PALERMO
Certe macchie non possono essere rimosse. Neanche a distanza di 16 anni. Erano periodi in cui di sangue ne scorreva troppo. Lo sapevano Antonio Failla e Francesco Giambanco, vittime di “lupare bianche” il 26 aprile 1999 e il 16 dicembre del 2000. Quel tipo di omicidi di matrice mafiosa che, oltre a togliere la vita, negano anche la possibilità alle famiglie di piangere il proprio caro, sepolto o peggio ancora gettato chissà dove. Ma Antonio e Francesco, nonostante non fossero proprio dei bravi ragazzi, non sono stati dimenticati né dalla comunità di Carini né dalle forze dell’ordine. E proprio a distanza di anni i carabinieri del Nucleo investigativo di Palermo hanno fermato tre persone ritenute affiliate alla famiglia mafiosa del paese.

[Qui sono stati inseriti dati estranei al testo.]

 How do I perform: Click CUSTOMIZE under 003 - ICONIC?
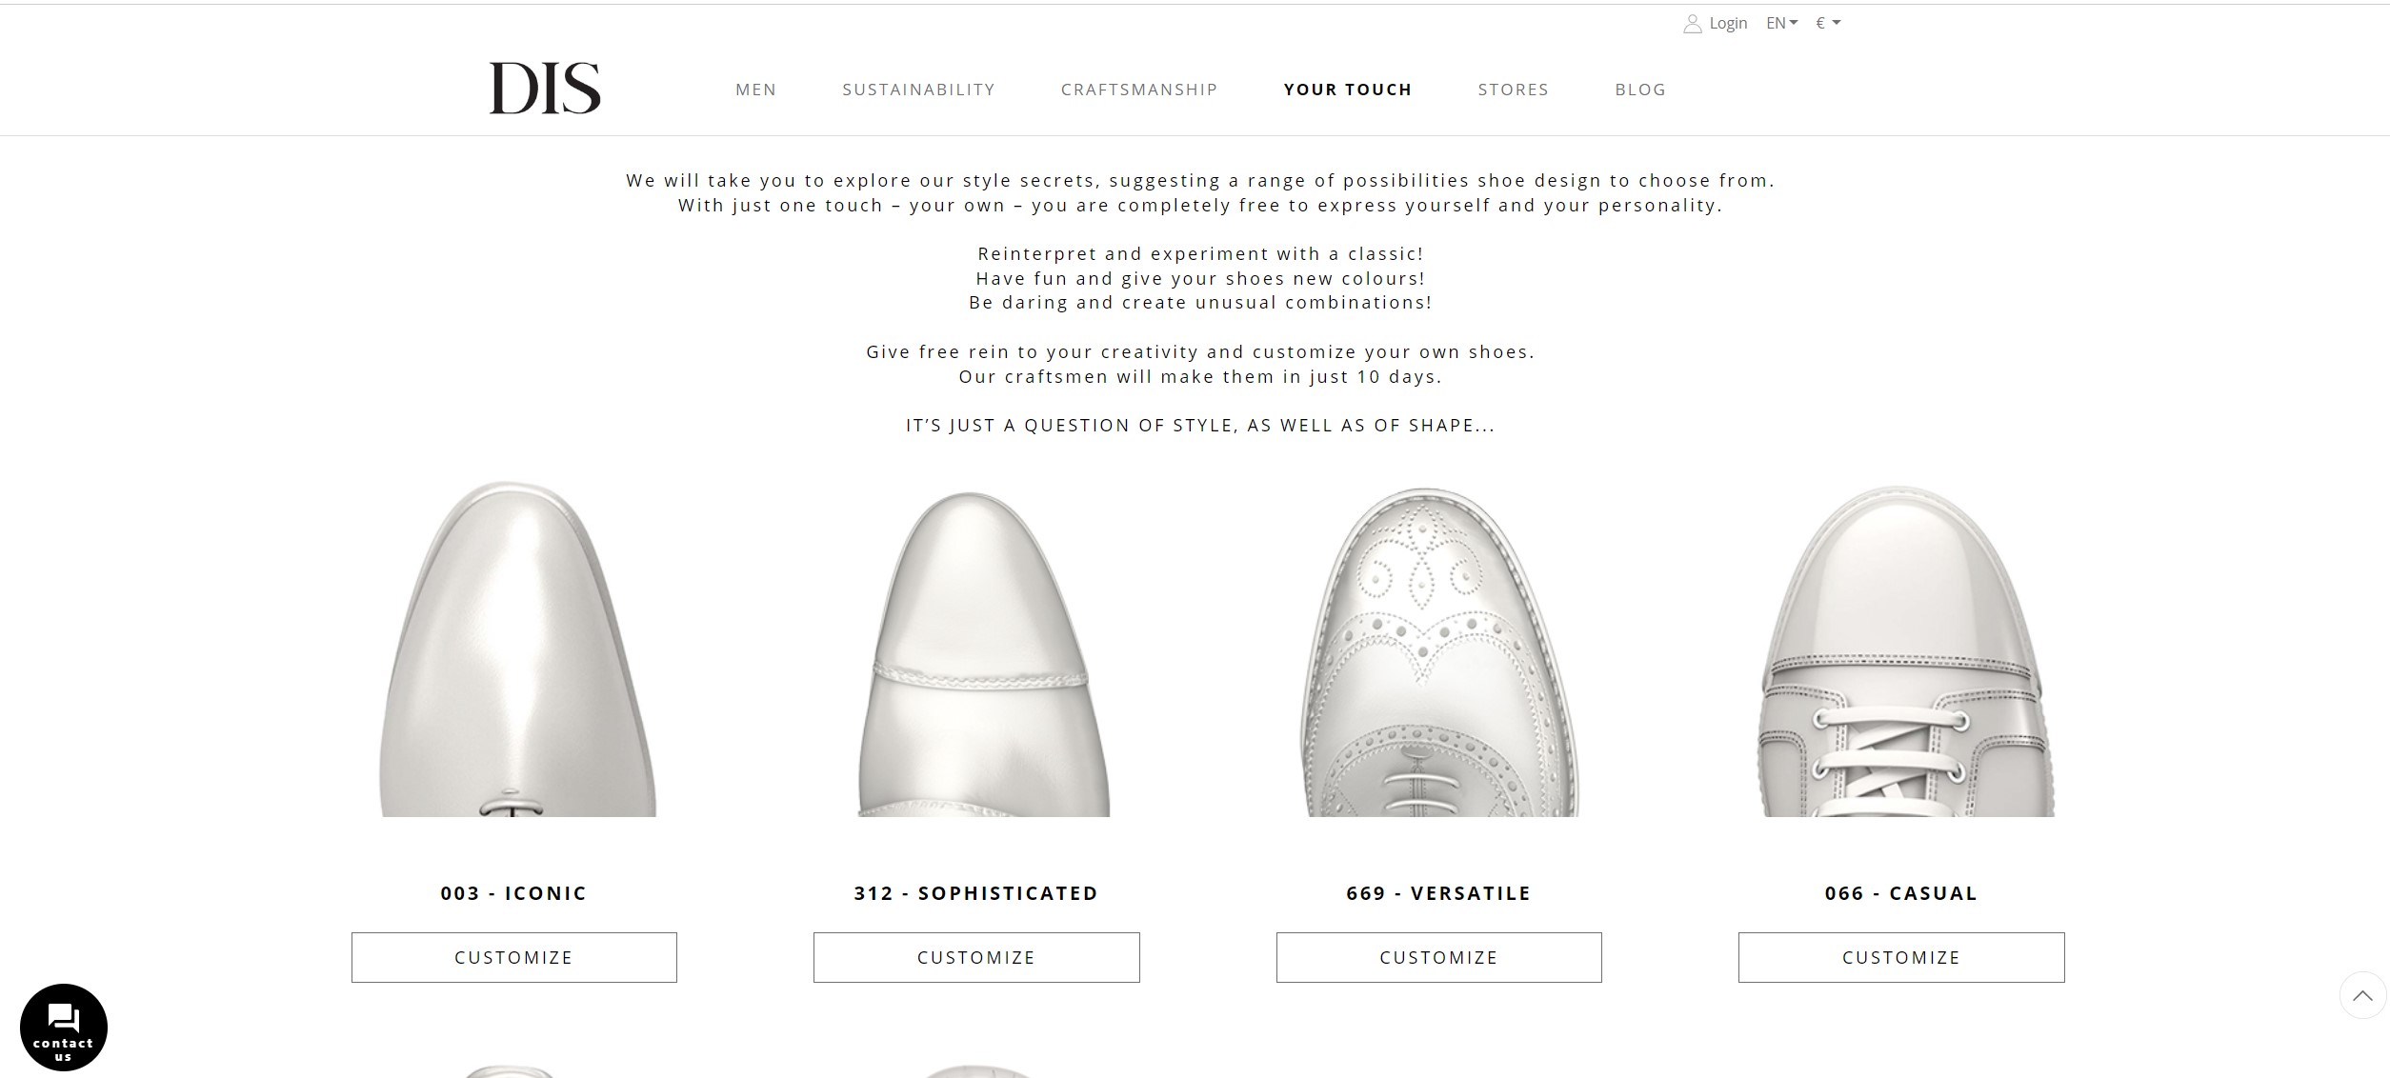click(513, 957)
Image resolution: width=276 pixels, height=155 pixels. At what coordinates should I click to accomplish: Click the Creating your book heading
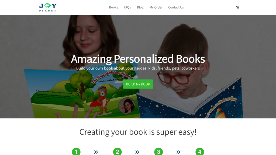(x=138, y=132)
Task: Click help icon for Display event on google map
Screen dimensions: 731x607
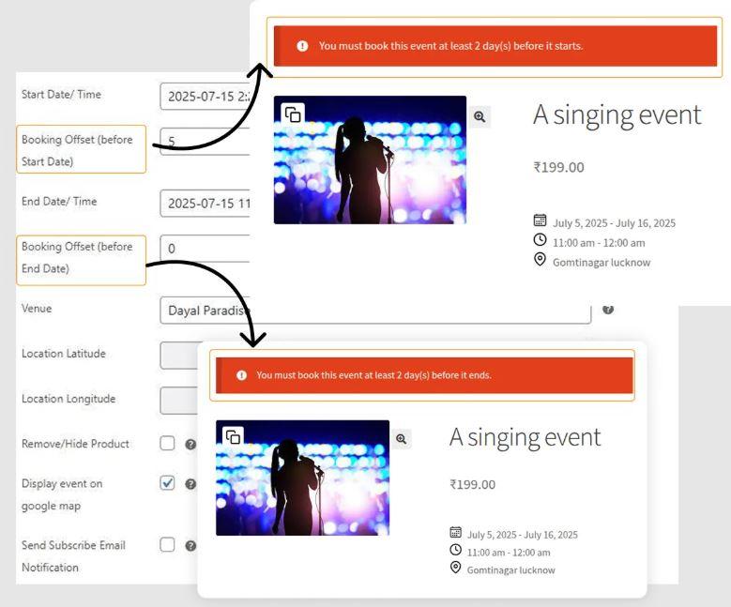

Si tratta di Giovan Battista Pipitone, Salvatore Castaldo, entrambi di 67 anni, e Antonino Di Maggio di 62. Un altro uomo Ferdinando Gallina di 39 anni è tutt’ora ricercato. Gli indagati sono tutti ritenuti responsabili di quegli orrendi omicidi. Un ruolo decisivo nelle indagine lo hanno rappresentato le recenti testimonianze del neo collaboratore di giustizia Antonino Pipitone, uomo d’onore della famiglia mafiosa di Carini, condannato all’ergastolo per l’omicidio di Giuseppe D’Angelo, oltre a quelle del pentito Gaspare Pulizzi.
Un po’ di luce su delle pagine davvero buie della nostra storia.